L116: This statement suggests that the male-biased sex ratios of threatened bird species are due to sex reversals. This is an interesting and potentially important possibility, but it needs more context so that readers can correctly infer its plausibility. Male-biased adult sex ratios are typical for birds, and there can be multiple reasons for this (e.g. (Pipoly et al., 2015; Xirocostas et al., 2020; Schacht et al., 2022). Based on existing evidence, it does not seem likely that these biases would be driven by hatchling sex ratios, at least not in comparisons across species and populations (e.g. Székely et al., 2014; Eberhart-Phillips et al., 2018). If sex reversals were affecting sex ratios, this should be more apparent closer to conception, e.g. at hatching rather than in adulthood, yet hatchling sex ratios are not typically male-biased (Donald, 2007; Székely et al., 2014). We recommend deleting this sentence from the Introduction and explaining this issue in more detail in the Discussion (L305-310).

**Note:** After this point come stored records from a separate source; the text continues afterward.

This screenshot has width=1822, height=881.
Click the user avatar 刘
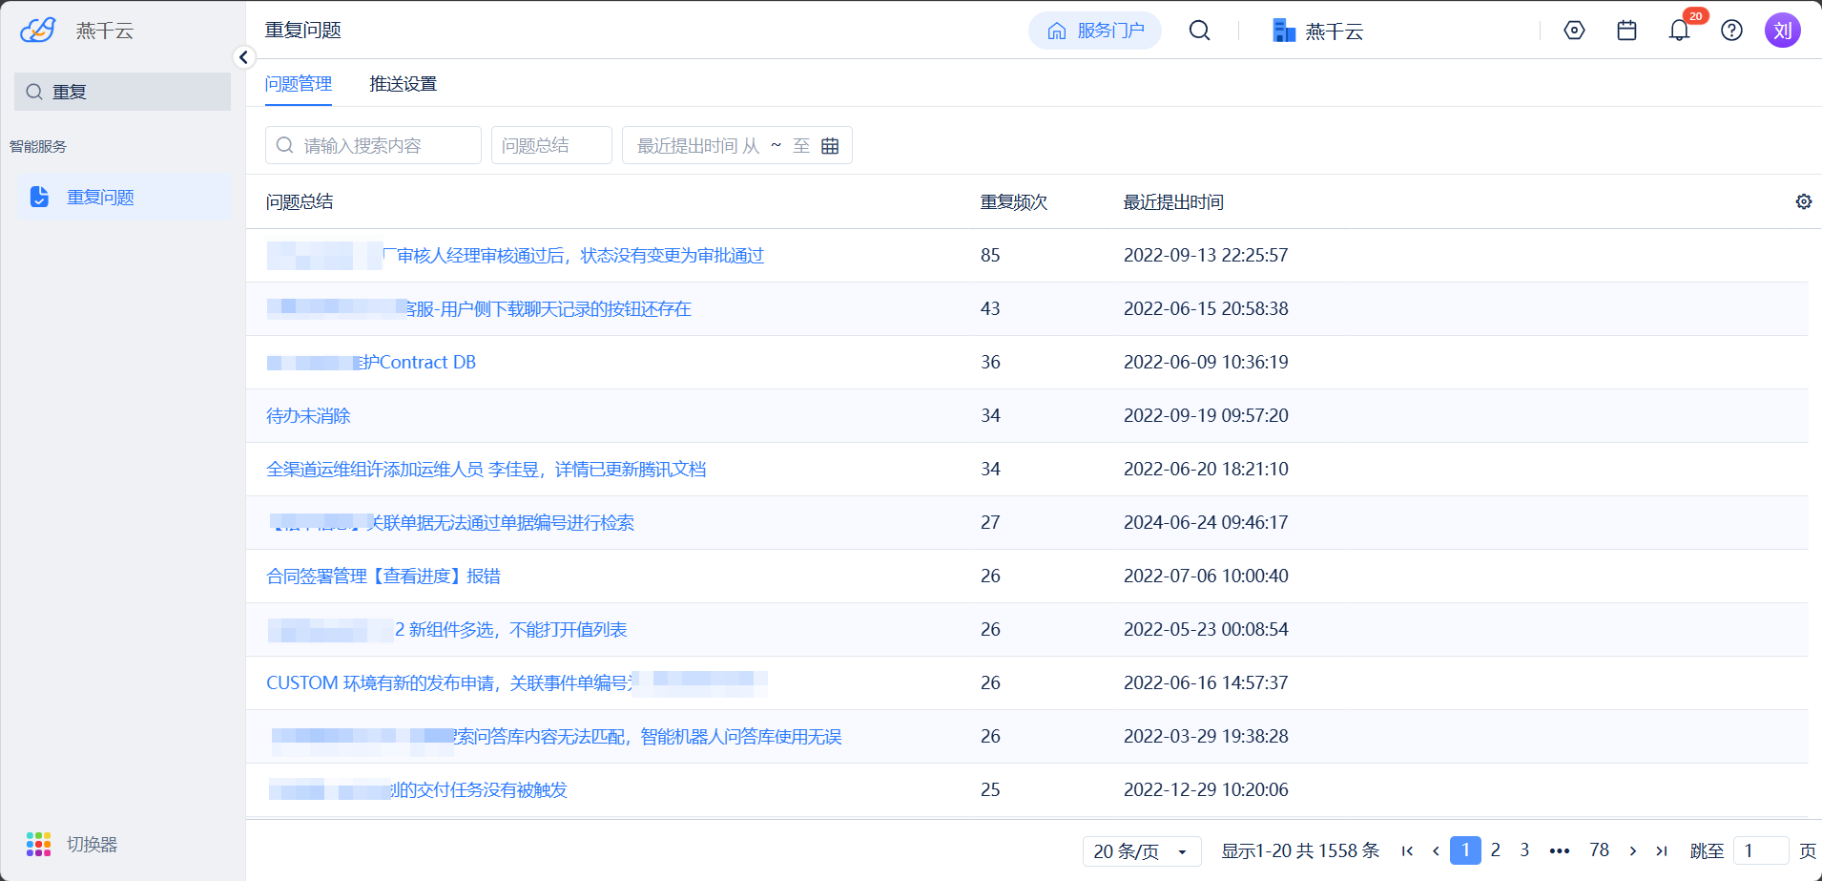click(1782, 31)
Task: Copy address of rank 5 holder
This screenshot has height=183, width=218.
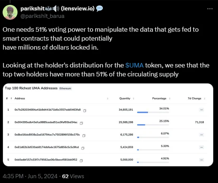Action: (81, 161)
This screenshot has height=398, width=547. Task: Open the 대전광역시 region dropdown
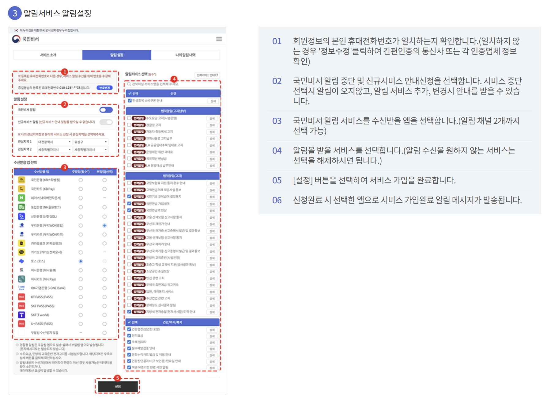coord(55,142)
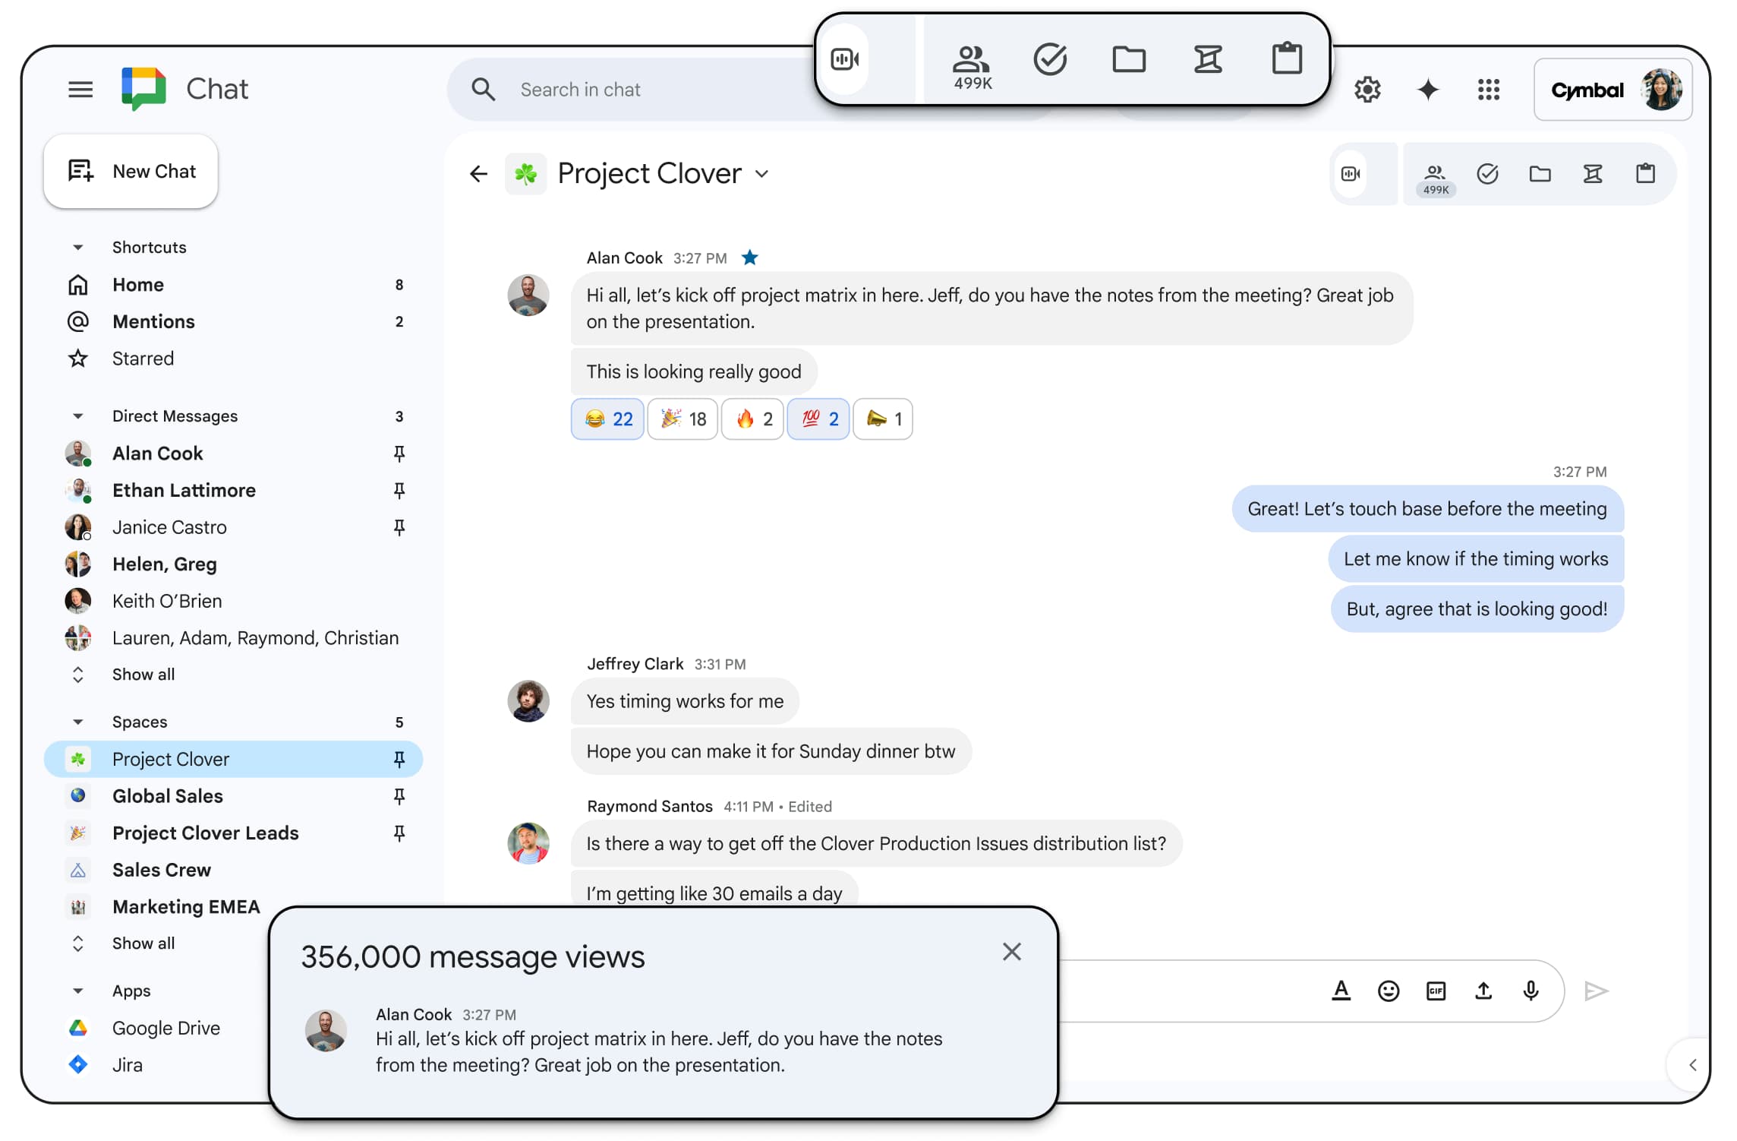Open the emoji picker in composer
1737x1141 pixels.
tap(1389, 991)
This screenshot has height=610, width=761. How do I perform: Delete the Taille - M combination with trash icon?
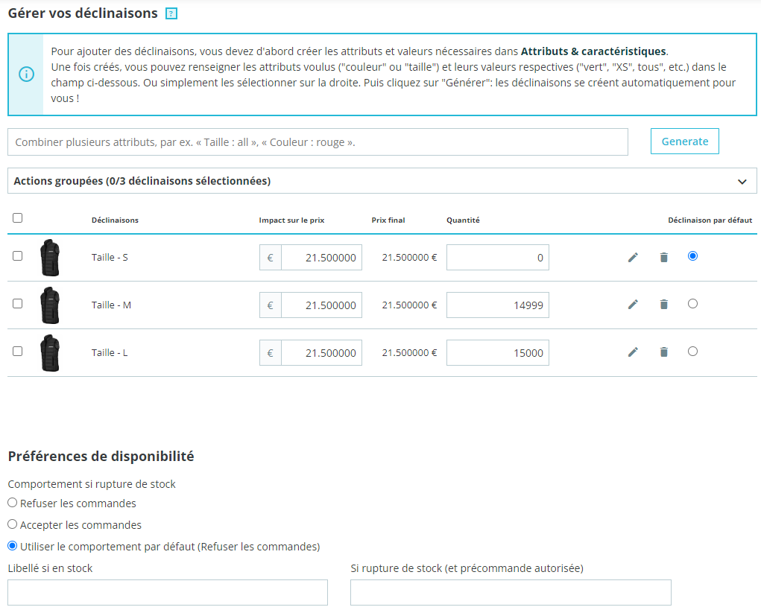(663, 305)
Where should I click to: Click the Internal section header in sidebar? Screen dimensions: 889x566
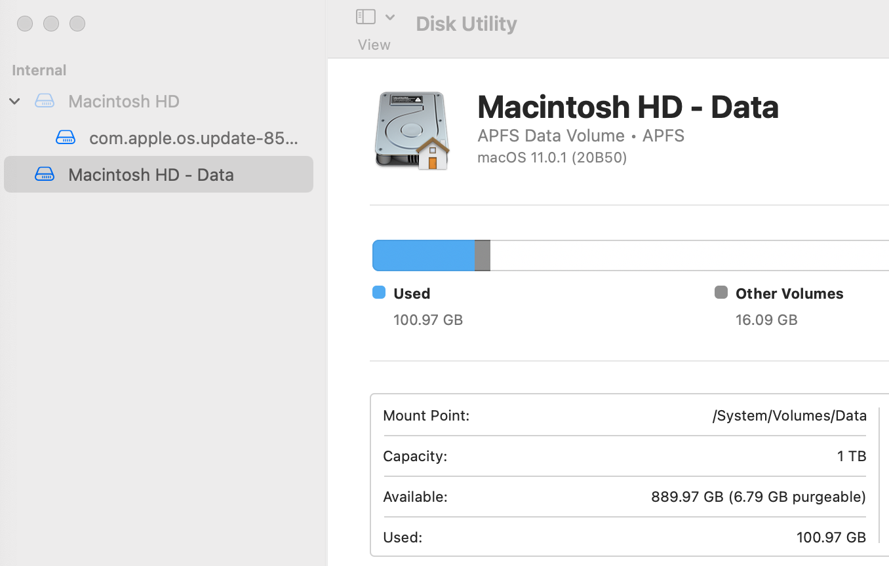pyautogui.click(x=39, y=70)
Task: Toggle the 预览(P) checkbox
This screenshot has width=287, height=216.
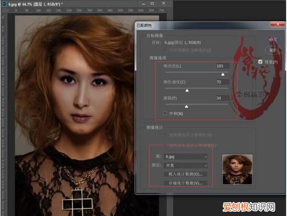Action: pyautogui.click(x=260, y=62)
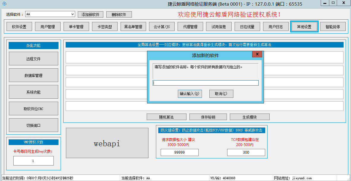
Task: Click 取软件位CRC in the sidebar
Action: coord(33,108)
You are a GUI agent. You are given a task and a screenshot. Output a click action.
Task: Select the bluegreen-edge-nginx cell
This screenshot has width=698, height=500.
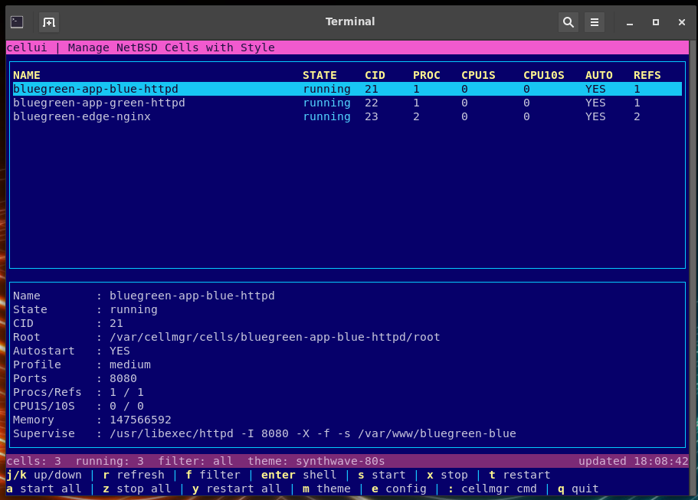click(82, 116)
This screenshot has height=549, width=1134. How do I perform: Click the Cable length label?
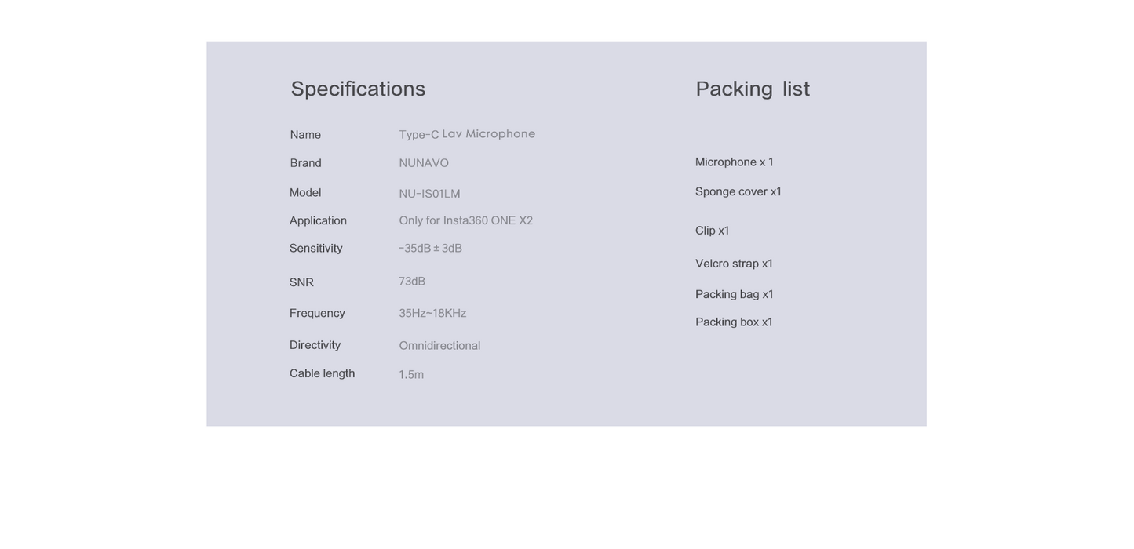coord(322,373)
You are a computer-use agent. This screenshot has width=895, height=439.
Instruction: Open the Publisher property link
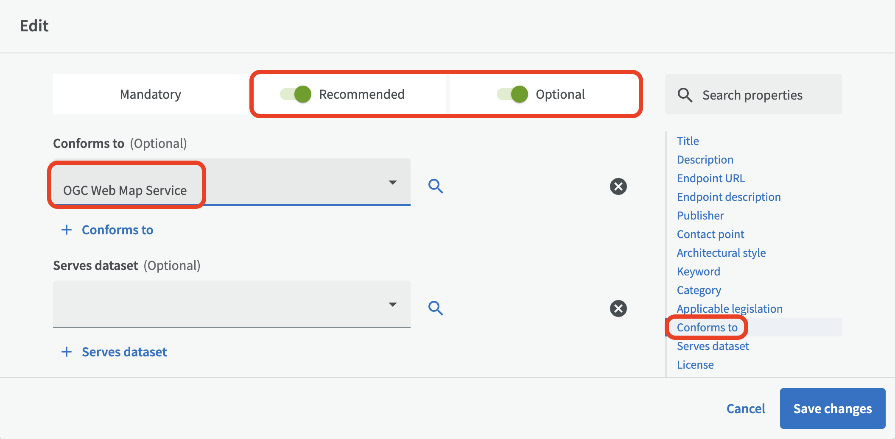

L117-118: This sentence is a bit misleading, as it suggests that the offspring of sex-reversed individuals are more sensitive to environmental disturbances in various kinds of traits. However, what the cited studies show is that these offspring are more likely to undergo sex reversal in response to environmental stimuli, compared to the offspring of sex-concordant parents. There is no data to show whether this sensitivity extends to other traits like survival or disease susceptibility. Please re-phrase the sentence accordingly.

L123-125: It would be worth mentioning among the objectives that attempts were made to test if sex-reversed individuals differ from sex-concordant conspecifics in terms of gonad size and body morphology.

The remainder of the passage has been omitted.